NivekT opened this issue a year ago · 3 comments

NivekT commented a year ago

🚀 The feature

Store usage statistics in Prefetcher
- By tracking statistics within Prefetcher, we can reasonably determine whether upstream processes or downstream processes are faster. For example, the emptiness of the buffer queue may imply consumers are faster than producers. Users can insert this into various points in the pipeline to examine various behaviors. A common pattern we expect is to examine whether the pipeline is IO bound or compute bound.
- #1141
DataLoader2 main process
- torch profilers (e.g. torch.profiler.profile) currently work with DataLoader2, however, it only tracks functions and DataPipes that are executed within the main process. Nonetheless, we should validate that the information is helpful if most of the computations take place within the main process (e.g. using InProcessReadingService or dispatching process.
- After 1 is completed, we can add APIs to DataLoader2 to fetch the relevant statistics from Prefetcher's buffer, such as the one that exists at the end of the main loop.
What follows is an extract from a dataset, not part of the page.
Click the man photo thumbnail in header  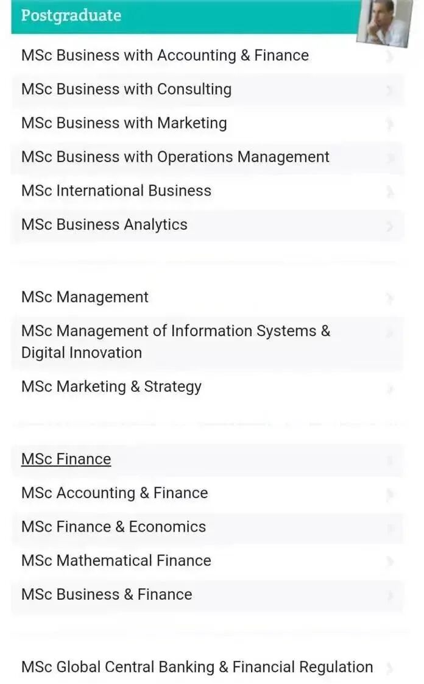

It should allow users to examine whether the model is consuming faster than the preparation of samples.
- PR pending
- Tutorial pending
DataLoader2 worker process profiling
- Two main options under considerations are:
  1. Attaching the profiler to worker process in order to get worker level metrics/trace. This will allow us to use existing profilers without re-implementing their features.
  2. MultiprocessingReadingService can provide methods to retrieve and aggregate metrics from certain DataPipes (mainly Prefetcher)
Integration with other tools (e.g. tracers)
- We will likely want main and worker processes' to be visible within tracers (e.g. useful when integrated with TorchTNT).

Motivation, pitch

This set of tools and features aim to answer the questions:

Is my model training bottlenecked by data loading?
If so, which part of the pipeline? IO? Compute?

Alternatives

No response

Additional context

Comments and suggestions are welcomed.

Answer 1 · 2023-05-03T23:59:04.000Z

How about updating the title with [RFC] and pinning this issue?

Answer 2 · 2023-05-29T12:13:02.000Z

It would be good to have the option to profile any pipe, not only prefetcher. This could be achieved by having a ProfilerPipe that wraps the source pipe and measures the timings of it. This also covers the prefetcher case. Optionally, it could be assigned a label for easier reading/printing. Using graph manipulation functions such profiling pipes could be attached to either all pipes or only a selected subset.

Answer 3 · 2023-05-30T11:22:57.000Z

To clarify what I meant, here's a rough sketch:

@functional_datapipe('profile')
class ProfilerIterDataPipe(IterDataPipe):
    def __init__(self, dp, label=None, iters_per_measurement=1):
        self.dp = dp
        self.label = label
        self.measurements = []
        self.iters_per_measurement = iters_per_measurement

    def __iter__(self):
        i = 0
        start = None
        it = iter(self.dp)
        try:
            while True:
                if i == 0:
                    start = time.time()
                elem = next(it)
                i += 1
                if i == self.iters_per_measurement:
                    self.measurements.append((time.time() - start) / i)
                    i = 0
                yield elem
        except StopIteration:
            pass
        finally:
            if i > 0:
                self.measurements.append((time.time() - start) / i)

Obviously this will not take into account the time spent waiting on upstream pipes, but by traversing the graph upwards, one could potentially infer that time as well.